(EXTRACT PROVIDED begins)

Sensory issues are often the crux of the symptoms of autism spectrum disorders, and because most people spend their waking hours with their eyes open, visual problems are often the most tiresome. Light sources, rather natural or manmade, can be a blessing or curse for those with this sensitivity. 100_4588

In the U.S., we’re on the verge of a possible lighting crisis. The turn of the New Year will mark another reduction in light bulb options, closing the choice of yet more incandescent bulbs at stores around the country. Fluorescent lights, whether long strip bulbs or the compact swirly ones (which are terrible for the earth—read the disposal warning on them), are often visual triggers for susceptible people. The flicker, harsh glow, and even the hum of the offending bulbs can cause headache, eye fatigue or emotional meltdowns for those with sensory difficulties.

The same thing happened, not long ago, in the United Kingdom. You can read one account of it here. http://www.autism.org.uk/working-with/leisure-and-environments/architects/light-sensitivity-and-autism.aspx

This an important situation for me, as myself and loved ones suffer from light sensitivity. Ben, one of the main characters in CORRODED (one of my fictional labors of love, yet-to-be-published stories) has to deal with this as well. Here’s a little peek, from Chapter Ten, when Mary and Ben are at his house playing a round of Battleship.

(EXTRACT PROVIDED ends)
(MATERIAL SHOWN begins)

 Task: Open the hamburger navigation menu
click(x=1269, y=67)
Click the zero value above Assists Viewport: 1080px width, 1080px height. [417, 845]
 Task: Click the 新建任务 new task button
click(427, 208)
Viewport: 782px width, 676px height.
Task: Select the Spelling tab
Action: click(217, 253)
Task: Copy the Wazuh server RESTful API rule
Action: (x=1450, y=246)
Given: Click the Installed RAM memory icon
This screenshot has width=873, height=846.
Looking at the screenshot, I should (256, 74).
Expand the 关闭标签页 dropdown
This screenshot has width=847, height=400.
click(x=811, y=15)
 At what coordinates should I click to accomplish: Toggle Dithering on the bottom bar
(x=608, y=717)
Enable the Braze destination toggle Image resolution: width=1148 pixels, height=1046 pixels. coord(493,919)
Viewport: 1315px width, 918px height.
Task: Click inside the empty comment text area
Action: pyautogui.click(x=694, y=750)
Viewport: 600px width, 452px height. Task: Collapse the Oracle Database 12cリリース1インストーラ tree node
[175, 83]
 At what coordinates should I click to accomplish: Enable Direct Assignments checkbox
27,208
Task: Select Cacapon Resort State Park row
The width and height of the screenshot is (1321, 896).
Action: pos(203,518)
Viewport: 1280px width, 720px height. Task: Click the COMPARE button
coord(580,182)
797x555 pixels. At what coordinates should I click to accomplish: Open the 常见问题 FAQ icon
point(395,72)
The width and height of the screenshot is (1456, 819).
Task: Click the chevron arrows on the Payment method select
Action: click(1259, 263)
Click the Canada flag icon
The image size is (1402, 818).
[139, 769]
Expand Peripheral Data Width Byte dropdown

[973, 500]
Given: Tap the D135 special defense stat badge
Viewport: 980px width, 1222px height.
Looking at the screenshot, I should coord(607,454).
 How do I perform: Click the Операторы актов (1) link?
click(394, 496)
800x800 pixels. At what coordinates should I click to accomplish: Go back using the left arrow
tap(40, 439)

(MATERIAL SHOWN ends)

REQUIRED ACTIONS:
**A)** From the text on light sensitivity and autism, extract the passage from "The same thing" to "round of Battleship.".
**B)** According to the text on light sensitivity and autism, which three features of fluorescent bulbs can cause headache, eye fatigue or emotional meltdowns?
**C)** Using the text on light sensitivity and autism, explain why visual problems are often the most tiresome of the sensory issues in autism spectrum disorders.

SOLUTIONS BY TASK:
**A)**
The same thing happened, not long ago, in the United Kingdom. You can read one account of it here. http://www.autism.org.uk/working-with/leisure-and-environments/architects/light-sensitivity-and-autism.aspx

This an important situation for me, as myself and loved ones suffer from light sensitivity. Ben, one of the main characters in CORRODED (one of my fictional labors of love, yet-to-be-published stories) has to deal with this as well. Here’s a little peek, from Chapter Ten, when Mary and Ben are at his house playing a round of Battleship.

**B)** Their flicker, harsh glow, and hum.

**C)** Most people spend their waking hours with their eyes open. For that reason, visual problems are often the most tiresome.